Since 2013, Michaelson's journalistic work has focused largely on the Supreme Court, religion, and LGBT issues. Michaelson twice won the New York Society for Professional Journalists award for opinion writing, most recently in 2014.  In addition to covering the Supreme Court, he has written on climate change, antisemitism, voter suppression, judicial nominations, and other subjects, and has been featured on CNN, MSNBC, and Meet the Press.  His 1998 Stanford Environmental Law Journal article on geoengineering and climate change, described as "seminal" by Salon was the first legal analysis of geoengineering in legal academic literature.

In 2013, Michaelson wrote the first long-form report on the right-wing religious exemptions movement, Redefining Religious Liberty: The Covert Campaign Against Civil Rights.
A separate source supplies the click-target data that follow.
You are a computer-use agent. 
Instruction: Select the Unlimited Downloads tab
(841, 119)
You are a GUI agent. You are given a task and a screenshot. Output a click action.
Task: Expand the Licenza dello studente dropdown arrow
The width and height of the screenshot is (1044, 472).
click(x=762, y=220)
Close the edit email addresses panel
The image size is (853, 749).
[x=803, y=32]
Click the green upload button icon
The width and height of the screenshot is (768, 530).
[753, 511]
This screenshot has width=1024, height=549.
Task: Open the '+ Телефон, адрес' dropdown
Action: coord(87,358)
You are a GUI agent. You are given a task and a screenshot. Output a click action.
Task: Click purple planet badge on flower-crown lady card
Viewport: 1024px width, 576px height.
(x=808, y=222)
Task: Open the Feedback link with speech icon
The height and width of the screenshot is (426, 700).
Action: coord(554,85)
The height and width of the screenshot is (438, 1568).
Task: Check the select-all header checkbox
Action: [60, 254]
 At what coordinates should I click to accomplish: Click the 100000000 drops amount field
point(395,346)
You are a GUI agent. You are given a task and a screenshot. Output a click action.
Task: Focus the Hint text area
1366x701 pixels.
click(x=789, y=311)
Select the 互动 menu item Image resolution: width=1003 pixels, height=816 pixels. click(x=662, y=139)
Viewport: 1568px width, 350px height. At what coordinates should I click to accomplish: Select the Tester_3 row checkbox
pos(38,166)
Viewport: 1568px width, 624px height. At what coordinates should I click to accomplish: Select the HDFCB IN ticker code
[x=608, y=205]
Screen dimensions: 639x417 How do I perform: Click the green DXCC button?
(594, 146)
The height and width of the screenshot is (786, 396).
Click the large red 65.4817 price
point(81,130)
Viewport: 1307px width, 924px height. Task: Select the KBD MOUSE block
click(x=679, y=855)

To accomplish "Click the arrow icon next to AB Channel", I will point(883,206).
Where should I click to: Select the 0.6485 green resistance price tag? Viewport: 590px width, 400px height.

Michaelson's work on this issue gained prominence a year later after the Hobby Lobby Supreme Court case and he has written many articles on religious liberty in Reuters, The Washington Post and other publications.

From 2004 to 2017, Michaelson was a columnist and contributing editor to The Forward newspaper.  In 2009, his essay entitled "How I'm Losing My Love for Israel" generated substantial controversy in the Jewish world, including responses from Daniel Gordis, and Jonathan Sarna, and prefigured the estrangement of progressive American Jews from the government of Israel.  Michaelson was listed in the Forward 50 list of the most influential American Jews in 2009.

Meditation teaching 

Michaelson teaches meditation in Buddhist, Jewish, and secular contexts and has written several books on the subject.  Since 2018 has taught, edited, and written for the Ten Percent Happier meditation platform, where he now hosts the "Teacher Talks" podcast. He is also a teacher of jhāna meditation in the Theravādan Buddhist lineage of Ayya Khema and Michaelson's teacher Leigh Brasington and co-leads Jewish meditation retreats at the Isabella Freedman Jewish Retreat Center. Michaelson has written several books on meditation and spirituality and was ordained as a rabbi in 2013. He is an occasional contributor to Tricycle: The Buddhist Review.

LGBTQ Activism 

Michaelson is a rabbi and openly gay and was a professional religious LGBTQ activist from 2004 to 2013. He was the founder and executive director of Nehirim, an LGBTQ Jewish organization, from 2004 to 2013.  His 2009 book God vs. Gay? The Religious Case for Equality was an Amazon bestseller and Lambda Literary Award finalist, and Michaelson spoke at over 100 places of worship during the 2009–15 debates about same-sex marriage. Michaelson was called one of the "Most Inspiring LGBT Religious Leaders" in 2011 by The Huffington Post and one of "Our Religious Allies" by the LGBT newspaper The Advocate.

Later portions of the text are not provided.